Horn of Africa May Be Next Terror Front
Saturday, October 21, 2006; 11:35 AM
NAIROBI, Kenya -- From the Red Sea to Lake Victoria, the Horn of Africa is one of the few places in the world where, if careful, a traveler can move 1,400 miles across four countries without producing a passport or encountering a single government official.
These footpaths, back roads and rivers have been used for centuries by merchants and slave traders, explorers, smugglers and bandits. Rebels easily sneak around the central governments in the big cities.
So could any traveler. Even a terrorist.
Corrupt governments, porous borders, widespread poverty and discontented Muslim populations have created a region ripe for Islamic fundamentalism. The Horn of Africa, home to about 165 million people, is roughly half the area of the United States.

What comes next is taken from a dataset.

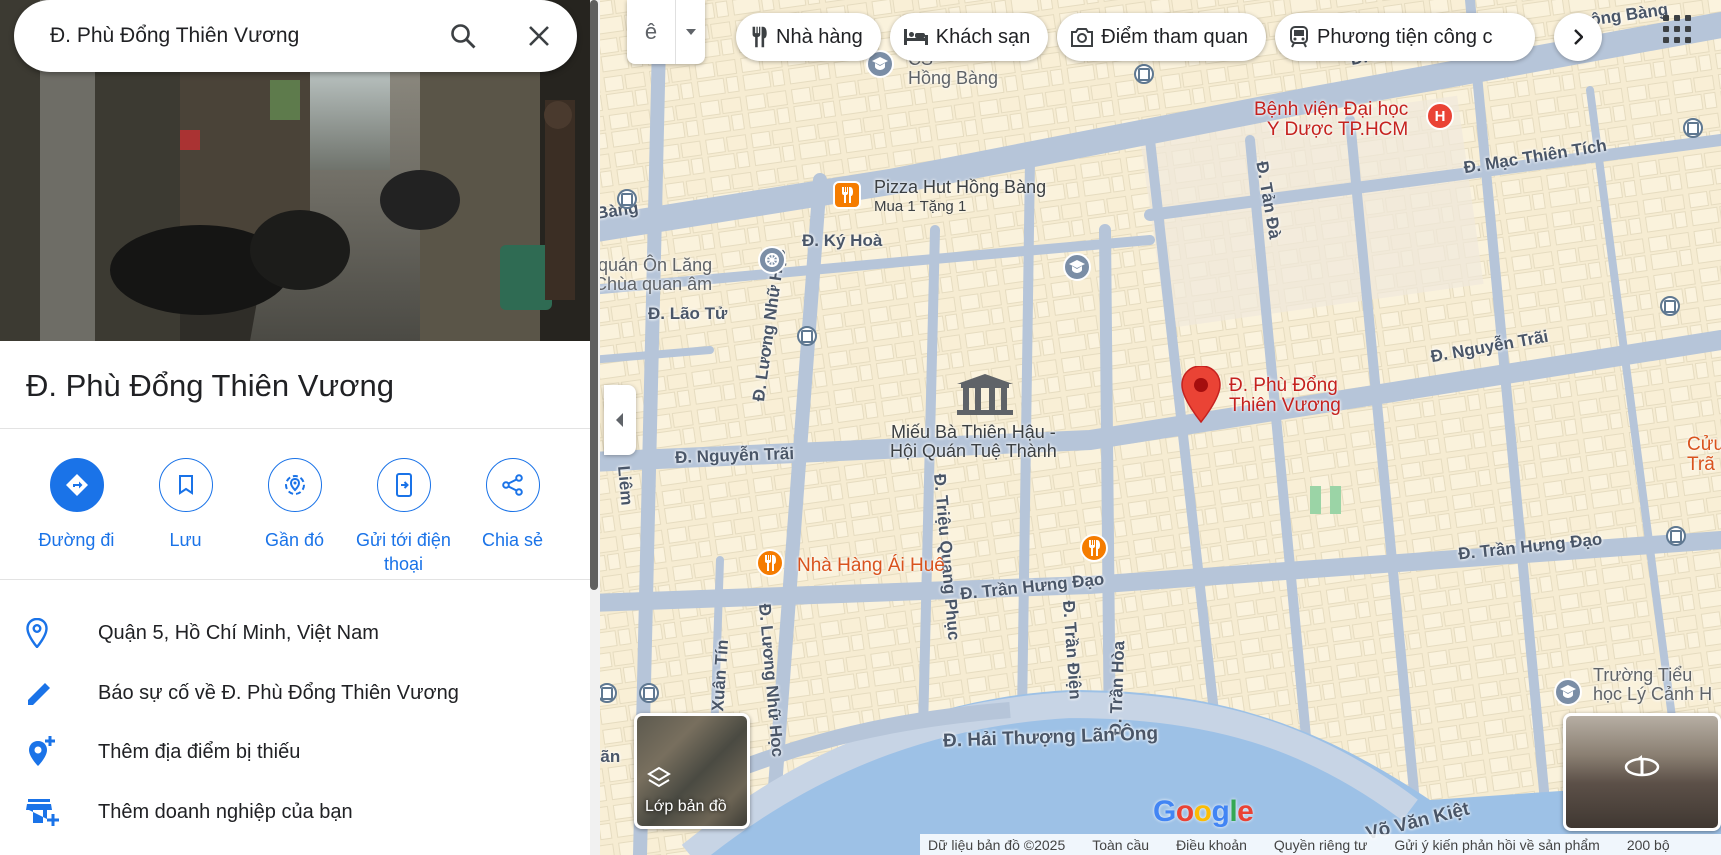  I want to click on search-box: Đ. Phù Đổng Thiên Vương, so click(296, 36).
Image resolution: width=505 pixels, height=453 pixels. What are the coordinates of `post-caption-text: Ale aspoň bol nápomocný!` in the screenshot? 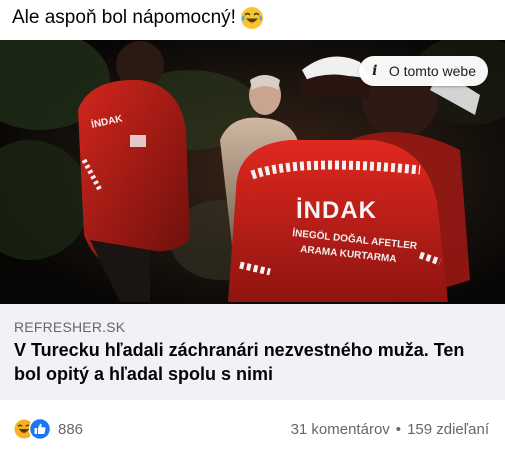 It's located at (124, 18).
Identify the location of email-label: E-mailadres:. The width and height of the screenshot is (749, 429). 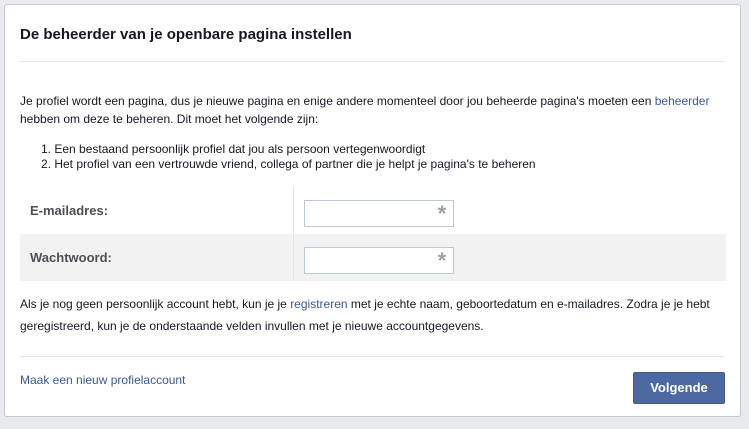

The six countries that make up the Horn _ Somalia, Sudan, Ethiopia, Eritrea, Kenya and Djibouti _ could become the next major front in the war on terrorism. Kenyan police earlier this year caught a smuggler trying to bring in an anti-aircraft missile.
Kenya, and Tanzania just to its south, have already been victims of al-Qaida terrorism, with the bombings at the U.S. Embassies in Nairobi and Dar es Salaam in 1998 and attacks on a hotel and an Israeli airliner in Kenya in 2002. The attacks emanated from neighboring Somalia, which has had no effective central government since 1992 and has a growing Islamic fundamentalist movement.
Western and regional diplomats, speaking on condition of anonymity because of the sensitivity of the topic, said they believe another terrorist attack could be imminent.
Robert Rotberg, director of Harvard University's Program on Intrastate Conflict and Conflict Resolution, said every country in the region is at risk because radicals see an opportunity to take advantage of weak, unpopular governments.
"Governance and the standard of living are so low in that part of Africa," Rotberg said. "There is certainly a possibility of meddling in troubled waters."
Ethnic Somalis are the common denominator in the Horn of Africa, and their large presence in neighboring countries has long been a source of conflict. In the mid-1970s, then Somali President Mohamed Siad Barre advocated expanding the country's borders to unite all Somali-speaking people in Kenya, Ethiopia and Djibouti.
Despite a disastrous and short-lived invasion of Ethiopia in 1977 and political anarchy since 1992, Somali nationalists and Islamic fundamentalists still advocate this Greater Somalia. An ethnic-Somali insurgency continues in eastern Ethiopia, led by the Ogaden Liberation Front, a small group that mostly uses pipe bombs or small-scale attacks to advance their cause.
Governments in the Horn of Africa have watched with concern as the Somali Transitional Federal Government they helped create in 2004 after two years of peace talks has been eclipsed by the Islamic Courts Union, led by an elderly cleric, Sheik Hassan Dahir Aweys, who is committed to a nationalist, Islamic regime and allegedly has ties to Ethiopian rebel groups.